Would you print the records as they stand, down to the last character?

────────────────

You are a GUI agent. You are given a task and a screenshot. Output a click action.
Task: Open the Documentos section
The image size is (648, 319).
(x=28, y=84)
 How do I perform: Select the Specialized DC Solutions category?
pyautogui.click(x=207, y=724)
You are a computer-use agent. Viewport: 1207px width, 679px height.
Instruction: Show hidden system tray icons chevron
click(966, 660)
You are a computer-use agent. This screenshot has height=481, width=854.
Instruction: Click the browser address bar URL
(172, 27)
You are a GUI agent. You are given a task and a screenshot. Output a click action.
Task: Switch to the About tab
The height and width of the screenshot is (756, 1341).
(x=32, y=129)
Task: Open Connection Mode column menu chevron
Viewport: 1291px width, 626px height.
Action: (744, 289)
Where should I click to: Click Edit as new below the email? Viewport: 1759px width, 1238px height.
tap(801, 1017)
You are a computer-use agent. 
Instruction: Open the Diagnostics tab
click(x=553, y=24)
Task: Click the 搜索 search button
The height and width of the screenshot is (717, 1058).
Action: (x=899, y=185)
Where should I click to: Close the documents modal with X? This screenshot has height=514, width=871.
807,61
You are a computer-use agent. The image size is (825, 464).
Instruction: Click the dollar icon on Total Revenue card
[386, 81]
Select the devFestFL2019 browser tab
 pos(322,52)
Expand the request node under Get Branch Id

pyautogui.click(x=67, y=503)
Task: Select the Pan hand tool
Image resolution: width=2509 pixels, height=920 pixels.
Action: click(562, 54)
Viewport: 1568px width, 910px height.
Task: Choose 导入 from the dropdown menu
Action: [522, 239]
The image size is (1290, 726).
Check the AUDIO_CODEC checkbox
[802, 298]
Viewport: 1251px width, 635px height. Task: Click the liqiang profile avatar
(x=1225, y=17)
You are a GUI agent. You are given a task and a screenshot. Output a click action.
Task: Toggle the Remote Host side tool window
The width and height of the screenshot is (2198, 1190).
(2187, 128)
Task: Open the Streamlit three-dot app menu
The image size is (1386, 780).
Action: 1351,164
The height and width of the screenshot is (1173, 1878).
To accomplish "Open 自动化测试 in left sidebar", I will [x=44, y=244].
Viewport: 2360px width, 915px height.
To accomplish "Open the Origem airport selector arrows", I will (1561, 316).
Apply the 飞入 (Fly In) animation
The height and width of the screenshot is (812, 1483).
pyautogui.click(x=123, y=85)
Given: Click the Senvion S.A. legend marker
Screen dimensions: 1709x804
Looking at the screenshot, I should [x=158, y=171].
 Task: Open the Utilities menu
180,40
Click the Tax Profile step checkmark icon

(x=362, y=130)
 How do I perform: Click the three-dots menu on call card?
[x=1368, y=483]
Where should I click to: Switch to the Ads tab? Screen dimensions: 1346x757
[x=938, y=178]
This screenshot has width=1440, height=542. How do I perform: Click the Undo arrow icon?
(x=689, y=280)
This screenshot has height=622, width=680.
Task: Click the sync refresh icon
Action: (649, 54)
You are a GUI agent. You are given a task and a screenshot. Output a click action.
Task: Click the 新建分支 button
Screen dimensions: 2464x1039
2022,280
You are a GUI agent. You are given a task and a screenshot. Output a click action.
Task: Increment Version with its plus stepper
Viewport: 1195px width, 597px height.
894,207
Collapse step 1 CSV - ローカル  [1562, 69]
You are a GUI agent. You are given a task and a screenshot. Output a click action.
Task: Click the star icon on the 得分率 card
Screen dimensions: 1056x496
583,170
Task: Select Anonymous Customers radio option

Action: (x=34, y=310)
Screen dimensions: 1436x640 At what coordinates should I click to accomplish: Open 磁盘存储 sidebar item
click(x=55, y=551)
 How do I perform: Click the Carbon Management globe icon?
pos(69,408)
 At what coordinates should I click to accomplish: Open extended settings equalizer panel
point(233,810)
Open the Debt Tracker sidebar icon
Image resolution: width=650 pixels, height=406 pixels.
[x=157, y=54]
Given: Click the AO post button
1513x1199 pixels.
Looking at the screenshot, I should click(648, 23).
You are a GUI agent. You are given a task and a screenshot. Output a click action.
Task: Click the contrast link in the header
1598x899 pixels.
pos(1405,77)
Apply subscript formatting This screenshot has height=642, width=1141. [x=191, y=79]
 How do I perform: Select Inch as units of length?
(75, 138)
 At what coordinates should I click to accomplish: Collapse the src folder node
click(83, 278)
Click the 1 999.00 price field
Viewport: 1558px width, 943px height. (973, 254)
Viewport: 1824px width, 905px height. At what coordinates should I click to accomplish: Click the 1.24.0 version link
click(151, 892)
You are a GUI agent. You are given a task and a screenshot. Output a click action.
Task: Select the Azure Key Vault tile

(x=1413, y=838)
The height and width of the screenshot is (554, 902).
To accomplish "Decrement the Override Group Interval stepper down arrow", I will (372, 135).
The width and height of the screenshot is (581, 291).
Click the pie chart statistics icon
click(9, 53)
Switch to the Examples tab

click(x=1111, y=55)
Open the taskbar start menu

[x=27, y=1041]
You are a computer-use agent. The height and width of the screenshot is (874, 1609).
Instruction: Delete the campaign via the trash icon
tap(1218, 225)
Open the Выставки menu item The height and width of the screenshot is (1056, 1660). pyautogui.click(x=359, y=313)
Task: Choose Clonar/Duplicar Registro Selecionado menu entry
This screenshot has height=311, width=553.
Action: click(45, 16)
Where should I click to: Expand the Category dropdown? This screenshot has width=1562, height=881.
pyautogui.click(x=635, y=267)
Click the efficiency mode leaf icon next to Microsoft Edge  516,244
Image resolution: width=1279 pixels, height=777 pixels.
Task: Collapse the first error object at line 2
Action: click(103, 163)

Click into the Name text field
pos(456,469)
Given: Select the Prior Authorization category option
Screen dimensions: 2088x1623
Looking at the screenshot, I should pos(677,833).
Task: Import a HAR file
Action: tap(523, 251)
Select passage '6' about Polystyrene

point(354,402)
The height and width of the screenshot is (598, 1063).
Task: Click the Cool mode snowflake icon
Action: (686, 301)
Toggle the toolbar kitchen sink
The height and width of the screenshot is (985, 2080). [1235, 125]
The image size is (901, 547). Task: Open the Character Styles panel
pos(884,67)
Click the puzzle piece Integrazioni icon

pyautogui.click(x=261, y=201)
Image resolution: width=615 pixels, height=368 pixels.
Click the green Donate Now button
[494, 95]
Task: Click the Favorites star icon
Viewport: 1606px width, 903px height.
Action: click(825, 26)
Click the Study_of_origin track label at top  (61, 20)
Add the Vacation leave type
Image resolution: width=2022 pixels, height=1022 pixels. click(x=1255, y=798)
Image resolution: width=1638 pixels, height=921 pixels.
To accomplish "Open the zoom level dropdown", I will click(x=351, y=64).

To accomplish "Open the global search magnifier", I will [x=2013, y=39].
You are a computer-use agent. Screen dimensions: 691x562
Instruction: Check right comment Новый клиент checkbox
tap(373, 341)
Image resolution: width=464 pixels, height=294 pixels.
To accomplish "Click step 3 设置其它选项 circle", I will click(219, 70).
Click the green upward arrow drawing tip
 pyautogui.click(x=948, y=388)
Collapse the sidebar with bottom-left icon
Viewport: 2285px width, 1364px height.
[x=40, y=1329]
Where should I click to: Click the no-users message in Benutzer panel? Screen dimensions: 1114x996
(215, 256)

────────────────

_EXERCISE ANSWER_
You are a GUI agent. You are given a task and a screenshot. Output a click action.
Task: Open the Documentos section
The image size is (648, 319).
(x=28, y=84)
 How do I perform: Select the Specialized DC Solutions category?
pyautogui.click(x=207, y=724)
You are a computer-use agent. Viewport: 1207px width, 679px height.
Instruction: Show hidden system tray icons chevron
click(966, 660)
You are a computer-use agent. This screenshot has height=481, width=854.
Instruction: Click the browser address bar URL
(172, 27)
You are a GUI agent. You are given a task and a screenshot. Output a click action.
Task: Switch to the About tab
The height and width of the screenshot is (756, 1341).
(x=32, y=129)
Task: Open Connection Mode column menu chevron
Viewport: 1291px width, 626px height.
Action: (744, 289)
Where should I click to: Click Edit as new below the email? Viewport: 1759px width, 1238px height.
tap(801, 1017)
You are a computer-use agent. 
Instruction: Open the Diagnostics tab
click(x=553, y=24)
Task: Click the 搜索 search button
The height and width of the screenshot is (717, 1058).
Action: (x=899, y=185)
Where should I click to: Close the documents modal with X? This screenshot has height=514, width=871.
807,61
You are a computer-use agent. The image size is (825, 464).
Instruction: Click the dollar icon on Total Revenue card
[386, 81]
Select the devFestFL2019 browser tab
 pos(322,52)
Expand the request node under Get Branch Id

pyautogui.click(x=67, y=503)
Task: Select the Pan hand tool
Image resolution: width=2509 pixels, height=920 pixels.
Action: click(562, 54)
Viewport: 1568px width, 910px height.
Task: Choose 导入 from the dropdown menu
Action: [522, 239]
The image size is (1290, 726).
Check the AUDIO_CODEC checkbox
[802, 298]
Viewport: 1251px width, 635px height. Task: Click the liqiang profile avatar
(x=1225, y=17)
You are a GUI agent. You are given a task and a screenshot. Output a click action.
Task: Toggle the Remote Host side tool window
The width and height of the screenshot is (2198, 1190).
(2187, 128)
Task: Open the Streamlit three-dot app menu
The image size is (1386, 780).
Action: 1351,164
The height and width of the screenshot is (1173, 1878).
To accomplish "Open 自动化测试 in left sidebar", I will [x=44, y=244].
Viewport: 2360px width, 915px height.
To accomplish "Open the Origem airport selector arrows", I will (1561, 316).
Apply the 飞入 (Fly In) animation
The height and width of the screenshot is (812, 1483).
pyautogui.click(x=123, y=85)
Given: Click the Senvion S.A. legend marker
Screen dimensions: 1709x804
Looking at the screenshot, I should [x=158, y=171].
 Task: Open the Utilities menu
180,40
Click the Tax Profile step checkmark icon

(x=362, y=130)
 How do I perform: Click the three-dots menu on call card?
[x=1368, y=483]
Where should I click to: Switch to the Ads tab? Screen dimensions: 1346x757
[x=938, y=178]
This screenshot has width=1440, height=542. How do I perform: Click the Undo arrow icon?
(x=689, y=280)
This screenshot has height=622, width=680.
Task: Click the sync refresh icon
Action: (649, 54)
You are a GUI agent. You are given a task and a screenshot. Output a click action.
Task: Click the 新建分支 button
Screen dimensions: 2464x1039
2022,280
You are a GUI agent. You are given a task and a screenshot. Output a click action.
Task: Increment Version with its plus stepper
Viewport: 1195px width, 597px height.
894,207
Collapse step 1 CSV - ローカル  [1562, 69]
You are a GUI agent. You are given a task and a screenshot. Output a click action.
Task: Click the star icon on the 得分率 card
Screen dimensions: 1056x496
583,170
Task: Select Anonymous Customers radio option

Action: (x=34, y=310)
Screen dimensions: 1436x640 At what coordinates should I click to accomplish: Open 磁盘存储 sidebar item
click(x=55, y=551)
 How do I perform: Click the Carbon Management globe icon?
pos(69,408)
 At what coordinates should I click to accomplish: Open extended settings equalizer panel
point(233,810)
Open the Debt Tracker sidebar icon
Image resolution: width=650 pixels, height=406 pixels.
[x=157, y=54]
Given: Click the AO post button
1513x1199 pixels.
Looking at the screenshot, I should click(648, 23).
You are a GUI agent. You are given a task and a screenshot. Output a click action.
Task: Click the contrast link in the header
1598x899 pixels.
pos(1405,77)
Apply subscript formatting This screenshot has height=642, width=1141. [x=191, y=79]
 How do I perform: Select Inch as units of length?
(75, 138)
 At what coordinates should I click to accomplish: Collapse the src folder node
click(83, 278)
Click the 1 999.00 price field
Viewport: 1558px width, 943px height. (973, 254)
Viewport: 1824px width, 905px height. At what coordinates should I click to accomplish: Click the 1.24.0 version link
click(151, 892)
You are a GUI agent. You are given a task and a screenshot. Output a click action.
Task: Select the Azure Key Vault tile

(x=1413, y=838)
The height and width of the screenshot is (554, 902).
To accomplish "Decrement the Override Group Interval stepper down arrow", I will (372, 135).
The width and height of the screenshot is (581, 291).
Click the pie chart statistics icon
click(9, 53)
Switch to the Examples tab

click(x=1111, y=55)
Open the taskbar start menu

[x=27, y=1041]
You are a computer-use agent. The height and width of the screenshot is (874, 1609).
Instruction: Delete the campaign via the trash icon
tap(1218, 225)
Open the Выставки menu item The height and width of the screenshot is (1056, 1660). pyautogui.click(x=359, y=313)
Task: Choose Clonar/Duplicar Registro Selecionado menu entry
This screenshot has height=311, width=553.
Action: click(45, 16)
Where should I click to: Expand the Category dropdown? This screenshot has width=1562, height=881.
pyautogui.click(x=635, y=267)
Click the efficiency mode leaf icon next to Microsoft Edge  516,244
Image resolution: width=1279 pixels, height=777 pixels.
Task: Collapse the first error object at line 2
Action: click(103, 163)

Click into the Name text field
pos(456,469)
Given: Select the Prior Authorization category option
Screen dimensions: 2088x1623
Looking at the screenshot, I should pos(677,833).
Task: Import a HAR file
Action: tap(523, 251)
Select passage '6' about Polystyrene

point(354,402)
The height and width of the screenshot is (598, 1063).
Task: Click the Cool mode snowflake icon
Action: (686, 301)
Toggle the toolbar kitchen sink
The height and width of the screenshot is (985, 2080). [1235, 125]
The image size is (901, 547). Task: Open the Character Styles panel
pos(884,67)
Click the puzzle piece Integrazioni icon

pyautogui.click(x=261, y=201)
Image resolution: width=615 pixels, height=368 pixels.
Click the green Donate Now button
[494, 95]
Task: Click the Favorites star icon
Viewport: 1606px width, 903px height.
Action: click(825, 26)
Click the Study_of_origin track label at top  (61, 20)
Add the Vacation leave type
Image resolution: width=2022 pixels, height=1022 pixels. click(x=1255, y=798)
Image resolution: width=1638 pixels, height=921 pixels.
To accomplish "Open the zoom level dropdown", I will click(x=351, y=64).

To accomplish "Open the global search magnifier", I will [x=2013, y=39].
You are a computer-use agent. Screen dimensions: 691x562
Instruction: Check right comment Новый клиент checkbox
tap(373, 341)
Image resolution: width=464 pixels, height=294 pixels.
To accomplish "Click step 3 设置其它选项 circle", I will click(219, 70).
Click the green upward arrow drawing tip
 pyautogui.click(x=948, y=388)
Collapse the sidebar with bottom-left icon
Viewport: 2285px width, 1364px height.
[x=40, y=1329]
Where should I click to: Click the no-users message in Benutzer panel? Screen dimensions: 1114x996
(215, 256)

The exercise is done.